On April 15, 2014, the RoughRiders Hockey Club purchased the Jr. Bison and renamed the team the RoughRiders after their junior hockey team in the United States Hockey League, the Cedar Rapids RoughRiders. The team then moved to a new complex called Boulder Valley Ice & Indoor Sports starting with the 2015–16 season. On June 9, 2015, the RoughRiders announced that in order to connect better with their community, the team would be known as the Superior RoughRiders.

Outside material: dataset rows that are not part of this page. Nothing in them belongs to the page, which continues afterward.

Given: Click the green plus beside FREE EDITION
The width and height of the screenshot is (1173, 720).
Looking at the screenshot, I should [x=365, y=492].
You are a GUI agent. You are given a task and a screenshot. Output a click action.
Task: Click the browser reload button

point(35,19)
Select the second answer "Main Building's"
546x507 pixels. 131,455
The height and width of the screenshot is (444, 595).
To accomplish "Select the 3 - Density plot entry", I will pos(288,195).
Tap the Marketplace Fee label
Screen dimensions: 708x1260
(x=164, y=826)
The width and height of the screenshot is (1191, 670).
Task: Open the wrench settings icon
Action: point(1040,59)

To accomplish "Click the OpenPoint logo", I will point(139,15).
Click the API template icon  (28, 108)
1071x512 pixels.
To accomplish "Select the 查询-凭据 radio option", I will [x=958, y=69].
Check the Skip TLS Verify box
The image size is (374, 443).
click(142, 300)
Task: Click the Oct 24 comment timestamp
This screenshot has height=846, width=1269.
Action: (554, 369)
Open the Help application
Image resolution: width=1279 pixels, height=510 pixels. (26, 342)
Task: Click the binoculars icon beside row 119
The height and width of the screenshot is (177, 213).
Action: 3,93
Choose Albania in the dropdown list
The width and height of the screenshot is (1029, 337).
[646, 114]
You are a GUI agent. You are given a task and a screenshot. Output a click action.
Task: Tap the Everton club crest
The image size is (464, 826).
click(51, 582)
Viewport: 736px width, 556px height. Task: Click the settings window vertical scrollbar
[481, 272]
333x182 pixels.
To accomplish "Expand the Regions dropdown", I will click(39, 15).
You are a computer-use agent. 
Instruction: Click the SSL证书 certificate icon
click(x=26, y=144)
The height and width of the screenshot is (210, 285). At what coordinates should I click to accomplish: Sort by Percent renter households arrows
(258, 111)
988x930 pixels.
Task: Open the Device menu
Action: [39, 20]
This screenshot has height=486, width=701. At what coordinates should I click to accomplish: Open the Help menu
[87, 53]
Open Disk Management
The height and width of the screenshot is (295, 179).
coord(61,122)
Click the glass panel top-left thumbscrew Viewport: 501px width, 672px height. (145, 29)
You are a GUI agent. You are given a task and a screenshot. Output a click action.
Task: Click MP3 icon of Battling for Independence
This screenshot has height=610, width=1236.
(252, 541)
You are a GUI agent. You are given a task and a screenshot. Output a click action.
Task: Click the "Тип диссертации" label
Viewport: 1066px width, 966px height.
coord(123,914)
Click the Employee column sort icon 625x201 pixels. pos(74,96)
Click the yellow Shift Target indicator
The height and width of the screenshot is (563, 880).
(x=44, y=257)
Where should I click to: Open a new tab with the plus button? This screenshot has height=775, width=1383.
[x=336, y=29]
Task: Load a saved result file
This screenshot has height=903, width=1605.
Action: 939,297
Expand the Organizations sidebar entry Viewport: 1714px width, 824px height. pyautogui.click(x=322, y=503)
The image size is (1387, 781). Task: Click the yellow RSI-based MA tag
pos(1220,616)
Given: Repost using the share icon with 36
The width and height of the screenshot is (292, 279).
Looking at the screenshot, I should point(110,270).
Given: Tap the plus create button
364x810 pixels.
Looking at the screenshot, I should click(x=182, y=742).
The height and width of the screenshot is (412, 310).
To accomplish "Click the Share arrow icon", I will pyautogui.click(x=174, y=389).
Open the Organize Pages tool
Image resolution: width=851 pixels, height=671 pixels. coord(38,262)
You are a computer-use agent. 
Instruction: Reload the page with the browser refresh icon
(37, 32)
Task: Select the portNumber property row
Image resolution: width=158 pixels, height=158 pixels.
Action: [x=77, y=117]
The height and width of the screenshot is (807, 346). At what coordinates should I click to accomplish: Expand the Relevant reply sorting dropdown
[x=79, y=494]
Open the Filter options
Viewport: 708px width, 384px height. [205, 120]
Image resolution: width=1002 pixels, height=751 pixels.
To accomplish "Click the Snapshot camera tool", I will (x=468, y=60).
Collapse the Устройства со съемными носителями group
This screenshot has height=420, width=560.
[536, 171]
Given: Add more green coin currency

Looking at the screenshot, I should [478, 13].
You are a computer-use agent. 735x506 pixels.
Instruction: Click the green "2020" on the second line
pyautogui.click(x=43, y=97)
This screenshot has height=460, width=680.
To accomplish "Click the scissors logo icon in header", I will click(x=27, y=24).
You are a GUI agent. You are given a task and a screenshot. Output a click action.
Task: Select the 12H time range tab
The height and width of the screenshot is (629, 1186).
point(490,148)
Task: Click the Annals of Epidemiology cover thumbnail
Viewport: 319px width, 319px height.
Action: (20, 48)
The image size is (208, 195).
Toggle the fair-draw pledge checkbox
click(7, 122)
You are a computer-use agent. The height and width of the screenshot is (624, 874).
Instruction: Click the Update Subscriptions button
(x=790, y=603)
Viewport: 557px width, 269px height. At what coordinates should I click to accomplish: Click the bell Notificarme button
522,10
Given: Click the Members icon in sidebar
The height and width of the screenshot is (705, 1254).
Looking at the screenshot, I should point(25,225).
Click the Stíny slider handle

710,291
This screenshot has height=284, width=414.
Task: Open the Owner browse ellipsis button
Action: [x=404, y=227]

In 2018, the RoughRiders were no longer listed as members of the WSHL and their website was shut down.

==Statistics==

===Regular season records===

| Season | GP | W | L | OTL | PTS | GF | GA | PIM | Finish |
Colorado Outlaws
| 2007–08 | 51 | 25 | 23 | 3 | 53 | 192 | 219 | 1261 | 4th of 6, Midwest |
| 2008–09 | 49 | 17 | 31 | 1 | 35 | 195 | 275 | 1734 | 4th of 6, Midwest |
Boulder Bison
| 2009–10 | 52 | 35 | 16 | 1 | 71 | 262 | 163 | 1364 | 2nd, Midwest |
| 2010–11 | 46 | 31 | 12 | 3 | 65 | 220 | 135 | 878 | 2nd, Midwest |
| 2011–12 | 46 | 33 | 10 | 3 | 69 | 234 | 189 | 809 | 2nd of 5, Mountain |
| 2012–13 | 46 | 29 | 14 | 3 | 61 | 177 | 128 | 845 | 2nd of 6, Mountain |
| 2013-14 | 46 | 24 | 22 | 0 | 48 | 174 | 147 | 836 | 4th of 6, Mountain |
Colorado RoughRiders
| 2014–15 | 46 | 29 | 13 | 4 | 62 | 207 | 117 | 620 | 3rd of 7, Mountain |
Superior RoughRiders
| 2015–16 | 52 | 26 | 23 | 3 | 55 | 172 | 159 | 616 | 4th of 7, Mountain |
| 2016–17 | 52 | 15 | 31 | 6 | 36 | 144 | 212 | 656 | 6th of 6, Mountain |
| 2017–18 | 51 | 25 | 25 | 1 | 51 | 213 | 211 | 825 | 4th of 6, Mountain |

===Playoff records===

| Season | GP | W | L | GF | GA | Finish |
Colorado Outlaws
| 2008 | 2 | 0 | 2 | 1 | 16 | Lost in 1st round |
| 2009 | 2 | 0 | 2 | 5 | 11 | Lost in 1st round |
Boulder Bison
| 2010 | 8 | 5 | 3 | 32 | 24 | Lost in Finals |
| 2011 | 4 | 2 | 2 | 23 | 24 | Lost in 2nd round |
| 2012 | 5 | 3 | 2 | 20 | 12 | Lost in 2nd round |
| 2013 | 4 | 2 | 2 | 10 | 7 | Lost in 2nd round |
| 2014 | 3 | 1 | 2 | 9 | 17 | Lost in 1st round |
Colorado RoughRiders
| 2015 | 3 | 1 | 2 | 8 | 12 | Lost in 1st round |
Superior RoughRiders
| 2016 | 5 | 2 | 3 | 13 | 18 | Lost in 2nd round |
| 2017 | 2 | 0 | 2 | 2 | 12 | Lost in 1st round |
| 2018 | 5 | 3 | 2 | 14 | 11 | Lost in 2nd round |

Playoffs
- 2008 – Lost Midwest Division Semi-final
El Paso Rhinos defeated Colorado Outlaws 2-games-to-0
- 2009 – Lost Midwest Division Semi-final
El Paso Rhinos defeated Colorado Outlaws 2-games-to-0
- 2010 – Lost Thorne Cup Finals
Boulder Bison defeated Tulsa Rampage 2-games-to-0
Boulder Bison defeated El Paso Rhinos 2-games-to-1
Phoenix Polar Bears defeated Boulder Bison 2-games-to-1
- 2011 – Lost Mountain Divisional Finals
Boulder Bison defeated Texas Jr. Brahmas 2-games-to-0
El Paso Rhinos defeated Boulder Bison 2-games-to-0
- 2012 – Lost Mountain Divisional Finals
Boulder Bison defeated Cheyenne Stampede 2-games-to-0
Idaho Jr. Steelheads defeated Boulder Bison 2-games-to-1
- 2013 – Lost Mountain Divisional Finals
Boulder Bison defeated Cheyenne Stampede 2-games-to-0
El Paso Rhinos defeated Boulder Bison 2-games-to-0
- 2014 – Lost Mountain Divisional Semifinals
Phoenix Knights defeated Boulder Bison 2-games-to-1
- 2015 – Lost Mountain Divisional Quarterfinal
Salt Lake City Moose defeated Colorado RoughRiders 2-games-to-1
- 2016 – Lost Mountain Divisional Semifinals
Superior RoughRiders defeated Salt Lake City Moose 2-games-to-1
Colorado Jr. Eagles defeated Superior RoughRiders 2-games-to-0
- 2017 – Lost Mountain Divisional Quarterfinals
Utah Outliers defeated Superior RoughRiders 2-games-to-0
- 2018 – Lost Mountain Divisional Semifinals
Superior RoughRiders defeated Casper Coyotes 2-games-to-0
Utah Outliers defeated Superior RoughRiders 2-games-to-1

==Alumni==
The Bison had a number of alumni move on to NCAA Division III, ACHA Division I and II, and higher levels of junior ice hockey, and professional ice hockey, including: Zachariah Axel Ziegler (Assistant Coach, 2007-2009) went on to work in the National Hockey League as a member of the coaching staff of both the Nashville Predators (Video Assistant, 2009-2013) and the Los Angeles Kings (Video Coordiantor, 2013-2015).